▶ _Short task_
Return every line of the data below that contains the string "field", with case counting toward a match.

▶ _Supplied records_
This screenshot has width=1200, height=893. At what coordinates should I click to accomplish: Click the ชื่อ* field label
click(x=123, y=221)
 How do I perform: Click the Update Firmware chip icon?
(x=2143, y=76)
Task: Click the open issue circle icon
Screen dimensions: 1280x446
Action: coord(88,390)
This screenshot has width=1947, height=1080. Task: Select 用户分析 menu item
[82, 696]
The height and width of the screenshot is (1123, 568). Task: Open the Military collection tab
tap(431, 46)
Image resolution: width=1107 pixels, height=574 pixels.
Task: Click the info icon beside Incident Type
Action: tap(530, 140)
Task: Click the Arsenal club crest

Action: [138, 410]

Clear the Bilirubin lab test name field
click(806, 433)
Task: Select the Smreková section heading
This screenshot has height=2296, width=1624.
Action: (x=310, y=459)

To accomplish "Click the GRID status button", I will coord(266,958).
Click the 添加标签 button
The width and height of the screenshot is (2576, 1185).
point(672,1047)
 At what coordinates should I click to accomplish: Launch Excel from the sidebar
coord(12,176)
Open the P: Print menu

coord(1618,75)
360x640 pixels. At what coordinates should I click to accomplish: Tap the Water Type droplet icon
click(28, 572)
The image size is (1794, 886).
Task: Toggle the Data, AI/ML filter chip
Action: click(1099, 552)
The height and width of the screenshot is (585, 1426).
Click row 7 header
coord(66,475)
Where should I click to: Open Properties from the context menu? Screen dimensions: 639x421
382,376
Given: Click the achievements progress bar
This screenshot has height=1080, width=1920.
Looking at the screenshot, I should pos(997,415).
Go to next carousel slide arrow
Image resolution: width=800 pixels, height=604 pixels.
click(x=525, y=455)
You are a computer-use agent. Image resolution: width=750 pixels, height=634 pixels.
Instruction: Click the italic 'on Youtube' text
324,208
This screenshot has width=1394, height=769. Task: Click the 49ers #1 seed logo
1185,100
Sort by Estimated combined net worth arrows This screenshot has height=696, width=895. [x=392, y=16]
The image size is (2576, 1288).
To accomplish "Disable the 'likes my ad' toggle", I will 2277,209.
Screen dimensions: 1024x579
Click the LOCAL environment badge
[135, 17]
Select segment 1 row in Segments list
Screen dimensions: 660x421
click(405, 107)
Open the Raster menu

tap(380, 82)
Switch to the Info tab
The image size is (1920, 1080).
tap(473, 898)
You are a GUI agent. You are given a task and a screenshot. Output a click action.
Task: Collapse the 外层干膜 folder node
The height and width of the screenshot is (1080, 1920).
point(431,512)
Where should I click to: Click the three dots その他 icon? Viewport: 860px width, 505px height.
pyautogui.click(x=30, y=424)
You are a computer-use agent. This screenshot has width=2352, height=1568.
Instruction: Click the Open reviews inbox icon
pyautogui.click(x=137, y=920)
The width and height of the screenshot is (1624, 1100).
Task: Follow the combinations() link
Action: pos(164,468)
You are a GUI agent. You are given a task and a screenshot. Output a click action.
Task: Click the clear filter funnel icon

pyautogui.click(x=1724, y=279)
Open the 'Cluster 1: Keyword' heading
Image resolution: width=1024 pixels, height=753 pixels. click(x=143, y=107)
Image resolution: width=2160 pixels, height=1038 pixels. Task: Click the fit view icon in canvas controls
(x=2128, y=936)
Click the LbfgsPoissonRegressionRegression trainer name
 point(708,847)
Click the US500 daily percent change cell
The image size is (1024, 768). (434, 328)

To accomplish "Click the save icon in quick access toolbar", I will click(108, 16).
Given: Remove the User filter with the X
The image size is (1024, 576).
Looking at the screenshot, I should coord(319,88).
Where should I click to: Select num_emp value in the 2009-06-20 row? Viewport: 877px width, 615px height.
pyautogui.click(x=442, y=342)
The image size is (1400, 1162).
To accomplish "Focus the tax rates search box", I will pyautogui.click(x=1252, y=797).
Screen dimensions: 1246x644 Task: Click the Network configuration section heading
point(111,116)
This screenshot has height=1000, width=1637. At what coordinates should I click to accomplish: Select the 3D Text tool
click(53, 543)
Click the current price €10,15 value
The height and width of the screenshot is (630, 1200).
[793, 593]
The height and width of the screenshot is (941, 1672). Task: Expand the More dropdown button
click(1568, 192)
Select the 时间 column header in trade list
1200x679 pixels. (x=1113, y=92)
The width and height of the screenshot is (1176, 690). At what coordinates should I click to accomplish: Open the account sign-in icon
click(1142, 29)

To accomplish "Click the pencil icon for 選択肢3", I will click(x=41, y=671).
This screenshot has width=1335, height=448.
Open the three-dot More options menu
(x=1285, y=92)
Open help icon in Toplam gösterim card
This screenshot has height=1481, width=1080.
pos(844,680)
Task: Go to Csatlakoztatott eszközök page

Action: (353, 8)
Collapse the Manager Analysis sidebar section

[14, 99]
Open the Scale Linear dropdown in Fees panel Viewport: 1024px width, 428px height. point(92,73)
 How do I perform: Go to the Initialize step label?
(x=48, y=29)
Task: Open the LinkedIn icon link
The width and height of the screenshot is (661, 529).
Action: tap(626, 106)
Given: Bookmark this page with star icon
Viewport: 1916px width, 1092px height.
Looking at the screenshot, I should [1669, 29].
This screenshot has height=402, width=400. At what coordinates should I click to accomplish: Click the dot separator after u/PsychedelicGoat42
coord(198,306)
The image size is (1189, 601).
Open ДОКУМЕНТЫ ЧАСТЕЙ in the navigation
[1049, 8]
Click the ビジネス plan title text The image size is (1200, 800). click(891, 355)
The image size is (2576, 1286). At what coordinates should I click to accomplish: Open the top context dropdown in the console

▶ _The completed task_
This screenshot has width=1200, height=893. At what coordinates should I click to accomplish: Click the ชื่อ* field label
Clear the Bilirubin lab test name field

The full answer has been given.